Opinión Política

Ecuador, estado federal

El régimen político centralista, en nuestro caso, es supremamente negativo, está destruyendo los sentimientos de la nacionalidad ecuatoriana. Debemos reestructurarlo, de lo contrario como estado vamos a perecer.

Desde la fundación de la república nos ha oprimido. Dos centurias con gobiernos de todo: unos cuantos visionarios y humanos y otros liderados por sátrapas que han mancillado el honor nacional, como el de la década 2007 – 2017, cuyo cleptómano por su ego y vanidad personales convirtió a la administración pública en una cueva de Ali baba y los 40, quienes como parásitos servían únicamente para el aplauso y el robo al erario nacional, quienes han quedado evidenciados en los actuales procesos judiciales con encarcelados y prófugos.

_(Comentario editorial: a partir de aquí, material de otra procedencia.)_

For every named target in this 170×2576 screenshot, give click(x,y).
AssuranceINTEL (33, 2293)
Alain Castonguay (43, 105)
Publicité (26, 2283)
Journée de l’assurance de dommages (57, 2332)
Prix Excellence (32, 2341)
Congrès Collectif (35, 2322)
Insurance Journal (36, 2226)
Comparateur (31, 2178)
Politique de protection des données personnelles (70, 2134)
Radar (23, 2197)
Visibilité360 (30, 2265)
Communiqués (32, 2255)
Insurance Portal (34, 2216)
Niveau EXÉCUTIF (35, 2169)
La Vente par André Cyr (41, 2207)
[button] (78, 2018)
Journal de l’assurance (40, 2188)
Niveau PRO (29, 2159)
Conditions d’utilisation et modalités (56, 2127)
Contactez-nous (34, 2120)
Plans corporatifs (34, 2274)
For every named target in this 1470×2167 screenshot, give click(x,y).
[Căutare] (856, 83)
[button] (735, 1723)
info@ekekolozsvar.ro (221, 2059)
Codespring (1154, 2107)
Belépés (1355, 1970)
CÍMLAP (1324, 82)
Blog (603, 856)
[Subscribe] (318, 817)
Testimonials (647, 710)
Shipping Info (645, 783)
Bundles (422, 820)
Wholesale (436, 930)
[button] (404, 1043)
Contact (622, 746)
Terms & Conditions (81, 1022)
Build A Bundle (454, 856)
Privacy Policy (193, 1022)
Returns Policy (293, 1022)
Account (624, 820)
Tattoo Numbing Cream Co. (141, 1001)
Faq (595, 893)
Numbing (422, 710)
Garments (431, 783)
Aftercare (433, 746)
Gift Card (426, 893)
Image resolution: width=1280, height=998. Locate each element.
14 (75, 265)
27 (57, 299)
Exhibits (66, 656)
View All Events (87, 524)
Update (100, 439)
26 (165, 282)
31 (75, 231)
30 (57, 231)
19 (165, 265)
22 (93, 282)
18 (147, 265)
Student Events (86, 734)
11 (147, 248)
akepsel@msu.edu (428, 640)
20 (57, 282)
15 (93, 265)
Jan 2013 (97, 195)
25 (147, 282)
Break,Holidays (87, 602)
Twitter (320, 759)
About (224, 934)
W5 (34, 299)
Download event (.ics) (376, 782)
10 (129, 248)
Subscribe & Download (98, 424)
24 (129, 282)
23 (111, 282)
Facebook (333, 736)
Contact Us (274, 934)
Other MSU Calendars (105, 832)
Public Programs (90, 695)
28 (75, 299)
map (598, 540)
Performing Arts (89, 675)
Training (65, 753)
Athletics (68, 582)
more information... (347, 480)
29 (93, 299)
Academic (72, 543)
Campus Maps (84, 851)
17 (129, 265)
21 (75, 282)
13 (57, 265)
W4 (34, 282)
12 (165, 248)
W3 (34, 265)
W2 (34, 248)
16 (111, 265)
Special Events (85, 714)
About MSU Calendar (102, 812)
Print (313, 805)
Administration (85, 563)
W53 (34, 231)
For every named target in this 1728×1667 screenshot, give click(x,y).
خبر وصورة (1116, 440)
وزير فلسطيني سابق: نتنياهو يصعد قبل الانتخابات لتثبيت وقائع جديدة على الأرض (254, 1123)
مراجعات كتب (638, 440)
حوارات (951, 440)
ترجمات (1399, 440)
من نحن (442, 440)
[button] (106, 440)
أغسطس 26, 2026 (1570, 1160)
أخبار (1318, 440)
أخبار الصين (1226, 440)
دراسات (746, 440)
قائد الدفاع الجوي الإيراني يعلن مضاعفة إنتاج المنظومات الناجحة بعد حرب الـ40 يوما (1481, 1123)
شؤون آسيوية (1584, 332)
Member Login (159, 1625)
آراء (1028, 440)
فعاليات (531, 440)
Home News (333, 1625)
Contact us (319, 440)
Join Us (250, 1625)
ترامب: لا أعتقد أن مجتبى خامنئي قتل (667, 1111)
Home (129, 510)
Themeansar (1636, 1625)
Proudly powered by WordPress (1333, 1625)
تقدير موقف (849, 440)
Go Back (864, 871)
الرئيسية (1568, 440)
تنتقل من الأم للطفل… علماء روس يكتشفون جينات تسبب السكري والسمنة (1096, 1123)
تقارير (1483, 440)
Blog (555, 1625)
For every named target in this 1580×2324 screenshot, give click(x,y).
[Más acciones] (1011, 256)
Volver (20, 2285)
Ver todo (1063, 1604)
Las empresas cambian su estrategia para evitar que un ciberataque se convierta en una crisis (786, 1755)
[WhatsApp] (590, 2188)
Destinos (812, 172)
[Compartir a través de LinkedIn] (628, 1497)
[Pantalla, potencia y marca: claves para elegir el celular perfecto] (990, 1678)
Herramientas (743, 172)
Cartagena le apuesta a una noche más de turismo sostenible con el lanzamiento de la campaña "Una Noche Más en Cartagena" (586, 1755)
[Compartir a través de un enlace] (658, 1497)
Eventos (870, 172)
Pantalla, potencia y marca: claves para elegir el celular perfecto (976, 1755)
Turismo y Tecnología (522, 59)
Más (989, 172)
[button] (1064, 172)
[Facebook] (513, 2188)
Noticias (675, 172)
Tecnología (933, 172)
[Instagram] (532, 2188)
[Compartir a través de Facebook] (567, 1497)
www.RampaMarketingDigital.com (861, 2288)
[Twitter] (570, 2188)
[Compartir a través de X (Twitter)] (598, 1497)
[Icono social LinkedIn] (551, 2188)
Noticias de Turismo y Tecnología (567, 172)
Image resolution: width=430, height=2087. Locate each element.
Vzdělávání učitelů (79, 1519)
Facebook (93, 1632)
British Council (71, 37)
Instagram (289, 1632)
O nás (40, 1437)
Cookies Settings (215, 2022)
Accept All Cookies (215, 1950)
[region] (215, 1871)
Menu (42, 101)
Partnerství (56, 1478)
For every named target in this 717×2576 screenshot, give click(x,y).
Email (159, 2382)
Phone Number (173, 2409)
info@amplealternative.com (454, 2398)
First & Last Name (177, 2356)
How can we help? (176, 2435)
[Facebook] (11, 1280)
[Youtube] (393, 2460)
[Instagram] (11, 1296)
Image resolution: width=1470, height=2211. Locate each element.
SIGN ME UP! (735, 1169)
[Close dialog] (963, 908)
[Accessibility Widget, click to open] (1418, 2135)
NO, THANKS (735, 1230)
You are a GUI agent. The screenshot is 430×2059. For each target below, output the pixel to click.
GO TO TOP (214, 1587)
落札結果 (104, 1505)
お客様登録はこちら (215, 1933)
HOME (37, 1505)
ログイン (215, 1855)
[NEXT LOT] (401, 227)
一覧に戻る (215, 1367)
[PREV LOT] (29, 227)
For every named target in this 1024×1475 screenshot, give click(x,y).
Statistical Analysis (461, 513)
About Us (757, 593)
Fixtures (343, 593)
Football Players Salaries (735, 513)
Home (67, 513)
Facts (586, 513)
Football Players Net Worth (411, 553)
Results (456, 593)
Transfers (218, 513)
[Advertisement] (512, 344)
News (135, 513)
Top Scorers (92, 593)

Entonces, el estado centralista ha devenido en una orgía miserable, impidiendo el desarrollo pleno, armónico y económico de las distintas regiones o provincias del país, dado que mediante las políticas estatistas las contribuciones vía impuestos se los engulle la cuenta única del tesoro nacional, de la que a cuenta gotas por las demandas de los pueblos le devuelven tarde o nunca en mezquinos dividendos. De ahí que cada provincia o cantón está impedida a labrarse su propio futuro; pero el mal no solo es esto, es la vasta y pesada legislación centralista que en maraña perversa ha enredado, muy calculadamente, todo el andamiaje legal – administrativo para impedir que las actividades productivas del país no se ejecuten y desarrollen directa e independientemente sino se cumple con trámite previo en un ministerio, secretaría u organismo de ínfimo nivel asentado en la capital Quito.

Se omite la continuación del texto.